Pet Tips

Permethrin Kills Cats – Pet Tip 247

Permethrin is a synthetic insecticide that is used in agriculture, forestry, home pest control, and in the treatment of head lice in humans. Permethrin is a neurotoxin, meaning it attacks the nervous system of insects causing over-excitation and death. It is found in a wide range of topical flea and tick products that can be purchased in the grocery store, pet store, and large retailers. Although these products are safe when used on dogs they are toxic to cats and cause feline permethrin toxicosis.

Many pet owners believe that cats are very similar to dogs and think that it is okay to treat them the same way when it comes to feeding and administering medications. This false assumption could not be more wrong or deadly. Cats are quite unique and have some very important physiological and metabolic differences that make them distinct from dogs. In most mammals, like dogs, permethrin is quickly broken down by the liver into harmless compounds and this prevents it from having a toxic effect on the body. Cats however, lack the ability to break down permethrin in their livers and as a result they display the same signs of nervous system over-excitation as insects.

In most cases, uneducated pet owners apply permethrin containing flea and tick products to cats because they did not read the label, mistakenly assume cats and dogs are treated identically  or because they think that applying a small amount of the product will not hurt the cat. In other cases, cats come into contact with permethrin because they have licked or groomed a dog that had permethrin containing flea and tick products applied. Either way, the results are disastrous.

Signs of feline permethrin toxicosis are convulsions, seizures, vomiting, uncoordinated movements, drooling, and disorientation. Cats exhibiting these signs are likely to die if emergency veterinary treatment is not sought. The sad reality is that even with aggressive treatment, many affected cats will still die. Prevention is the key!

It is therefore CRUCIAL for cat owners to read the labels of the medications they buy for flea treatments. Major brands containing permethrin for flea treatment for dogs do tend to have warnings on their labels saying NOT to use the product on cat’s but sometimes these warnings are in small print.

Although once a month topical flea and tick products are very convenient and easy to use, it is imperative that pet owners are educated about the risks associated with their use. Be on guard for products that contain the insecticide permethrin. Although they are safe when used responsibly on dogs, they are deadly to cats and should never be applied to them. If a product containing permethrin is applied to a dog and there are cats in the household extra care and caution should be taken to ensure that the cats do not come into contact with the product. The best advice is to apply the product in the evening, separate the dog from the cats, and allow the product to dry over night. Once the product has dried it is no longer a danger to cats or children.

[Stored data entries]
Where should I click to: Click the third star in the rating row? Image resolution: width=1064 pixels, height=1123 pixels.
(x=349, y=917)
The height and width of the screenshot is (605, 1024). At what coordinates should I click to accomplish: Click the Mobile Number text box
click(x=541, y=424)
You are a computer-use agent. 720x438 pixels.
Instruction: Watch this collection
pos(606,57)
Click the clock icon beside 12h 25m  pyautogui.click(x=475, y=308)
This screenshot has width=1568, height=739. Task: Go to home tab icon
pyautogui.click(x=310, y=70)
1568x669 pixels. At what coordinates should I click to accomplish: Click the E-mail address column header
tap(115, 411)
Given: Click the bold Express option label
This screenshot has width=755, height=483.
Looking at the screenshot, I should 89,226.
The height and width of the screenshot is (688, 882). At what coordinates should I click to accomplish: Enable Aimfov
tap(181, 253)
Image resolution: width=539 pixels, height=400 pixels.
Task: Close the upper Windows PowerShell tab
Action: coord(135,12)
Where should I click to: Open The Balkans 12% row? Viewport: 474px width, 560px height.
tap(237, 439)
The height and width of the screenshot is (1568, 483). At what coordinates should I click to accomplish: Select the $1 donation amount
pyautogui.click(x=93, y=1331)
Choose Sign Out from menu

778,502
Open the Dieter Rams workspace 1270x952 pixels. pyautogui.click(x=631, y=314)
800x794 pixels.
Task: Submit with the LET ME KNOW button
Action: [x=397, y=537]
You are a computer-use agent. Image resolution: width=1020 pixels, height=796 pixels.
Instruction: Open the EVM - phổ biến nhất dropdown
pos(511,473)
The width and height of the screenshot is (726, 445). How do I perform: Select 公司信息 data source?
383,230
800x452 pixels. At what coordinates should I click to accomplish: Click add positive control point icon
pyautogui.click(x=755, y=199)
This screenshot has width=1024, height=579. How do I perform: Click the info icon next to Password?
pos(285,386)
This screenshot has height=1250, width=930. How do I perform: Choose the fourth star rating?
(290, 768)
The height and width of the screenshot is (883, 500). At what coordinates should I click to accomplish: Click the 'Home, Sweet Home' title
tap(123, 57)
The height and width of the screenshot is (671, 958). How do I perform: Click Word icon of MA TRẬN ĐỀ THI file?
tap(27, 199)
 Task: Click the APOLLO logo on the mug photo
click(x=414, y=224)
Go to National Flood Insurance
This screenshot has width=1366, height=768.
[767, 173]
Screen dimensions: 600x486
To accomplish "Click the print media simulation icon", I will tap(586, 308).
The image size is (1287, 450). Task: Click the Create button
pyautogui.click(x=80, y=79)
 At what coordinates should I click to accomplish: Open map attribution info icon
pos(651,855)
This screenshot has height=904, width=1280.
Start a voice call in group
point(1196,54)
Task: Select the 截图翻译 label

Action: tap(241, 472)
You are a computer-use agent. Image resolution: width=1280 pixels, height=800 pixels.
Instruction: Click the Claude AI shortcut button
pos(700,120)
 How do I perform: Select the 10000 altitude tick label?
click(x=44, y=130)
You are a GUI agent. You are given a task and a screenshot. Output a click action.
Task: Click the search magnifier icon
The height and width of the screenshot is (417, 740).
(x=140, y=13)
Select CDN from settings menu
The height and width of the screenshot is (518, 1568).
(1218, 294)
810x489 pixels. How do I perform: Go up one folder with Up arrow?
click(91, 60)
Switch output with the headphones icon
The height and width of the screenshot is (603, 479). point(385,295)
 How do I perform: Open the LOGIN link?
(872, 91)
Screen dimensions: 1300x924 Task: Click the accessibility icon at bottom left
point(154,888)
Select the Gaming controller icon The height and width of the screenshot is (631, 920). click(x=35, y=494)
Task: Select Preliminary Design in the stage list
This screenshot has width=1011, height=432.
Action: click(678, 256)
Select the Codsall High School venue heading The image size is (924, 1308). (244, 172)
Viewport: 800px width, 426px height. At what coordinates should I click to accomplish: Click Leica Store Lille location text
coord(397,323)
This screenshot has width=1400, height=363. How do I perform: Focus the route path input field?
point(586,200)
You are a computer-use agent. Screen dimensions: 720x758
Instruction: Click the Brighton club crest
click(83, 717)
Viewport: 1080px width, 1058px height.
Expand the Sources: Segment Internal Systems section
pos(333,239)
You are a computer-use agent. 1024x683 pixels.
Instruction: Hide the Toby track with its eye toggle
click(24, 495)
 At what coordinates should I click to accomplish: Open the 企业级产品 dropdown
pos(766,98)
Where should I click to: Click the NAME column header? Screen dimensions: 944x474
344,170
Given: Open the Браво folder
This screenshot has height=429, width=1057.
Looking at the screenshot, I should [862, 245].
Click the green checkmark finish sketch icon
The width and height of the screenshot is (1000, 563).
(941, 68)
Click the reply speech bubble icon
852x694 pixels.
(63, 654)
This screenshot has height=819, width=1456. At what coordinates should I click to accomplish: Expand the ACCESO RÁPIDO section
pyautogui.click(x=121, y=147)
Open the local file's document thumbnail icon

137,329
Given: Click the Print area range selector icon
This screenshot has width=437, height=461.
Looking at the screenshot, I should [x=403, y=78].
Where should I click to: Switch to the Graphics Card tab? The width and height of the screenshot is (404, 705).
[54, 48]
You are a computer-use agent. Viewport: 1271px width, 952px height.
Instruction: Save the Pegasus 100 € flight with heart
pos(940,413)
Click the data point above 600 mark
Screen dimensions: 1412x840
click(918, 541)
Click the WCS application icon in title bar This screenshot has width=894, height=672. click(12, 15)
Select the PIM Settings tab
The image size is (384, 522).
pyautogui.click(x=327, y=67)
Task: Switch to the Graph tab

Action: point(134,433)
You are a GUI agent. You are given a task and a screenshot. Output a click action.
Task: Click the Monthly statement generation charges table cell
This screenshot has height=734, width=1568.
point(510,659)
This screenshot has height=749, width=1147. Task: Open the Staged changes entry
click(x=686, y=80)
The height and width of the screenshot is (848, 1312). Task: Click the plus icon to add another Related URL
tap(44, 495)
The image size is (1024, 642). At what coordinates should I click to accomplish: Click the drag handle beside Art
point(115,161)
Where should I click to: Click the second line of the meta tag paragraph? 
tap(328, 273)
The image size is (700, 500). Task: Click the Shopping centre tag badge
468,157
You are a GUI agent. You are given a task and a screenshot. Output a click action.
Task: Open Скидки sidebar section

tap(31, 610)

PROBLEM DESCRIPTION —
In the pet tip on permethrin:
1. Which organ breaks permethrin down into harmless compounds in most mammals?
2. How can a cat be exposed to permethrin when nothing was applied to the cat itself?
3. At what time of day does the best advice say to apply the product?
Answer from the pet tip on permethrin alone, not from the material.

SOLUTION FOR THIS PROBLEM —
1. The liver.
2. By licking or grooming a dog that had a permethrin-containing flea and tick product applied.
3. In the evening.